Work to complete>
Start to finish, reproduce the records below with nothing missing.

[Stored data entries]
= = = = =

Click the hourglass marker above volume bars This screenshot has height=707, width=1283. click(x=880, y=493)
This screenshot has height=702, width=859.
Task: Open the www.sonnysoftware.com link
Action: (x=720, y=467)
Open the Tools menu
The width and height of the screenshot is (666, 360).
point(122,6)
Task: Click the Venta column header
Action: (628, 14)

= = = = =

Output for this exercise>
Click the hourglass marker above volume bars This screenshot has height=707, width=1283. click(x=880, y=493)
This screenshot has height=702, width=859.
Task: Open the www.sonnysoftware.com link
Action: (x=720, y=467)
Open the Tools menu
The width and height of the screenshot is (666, 360).
point(122,6)
Task: Click the Venta column header
Action: (628, 14)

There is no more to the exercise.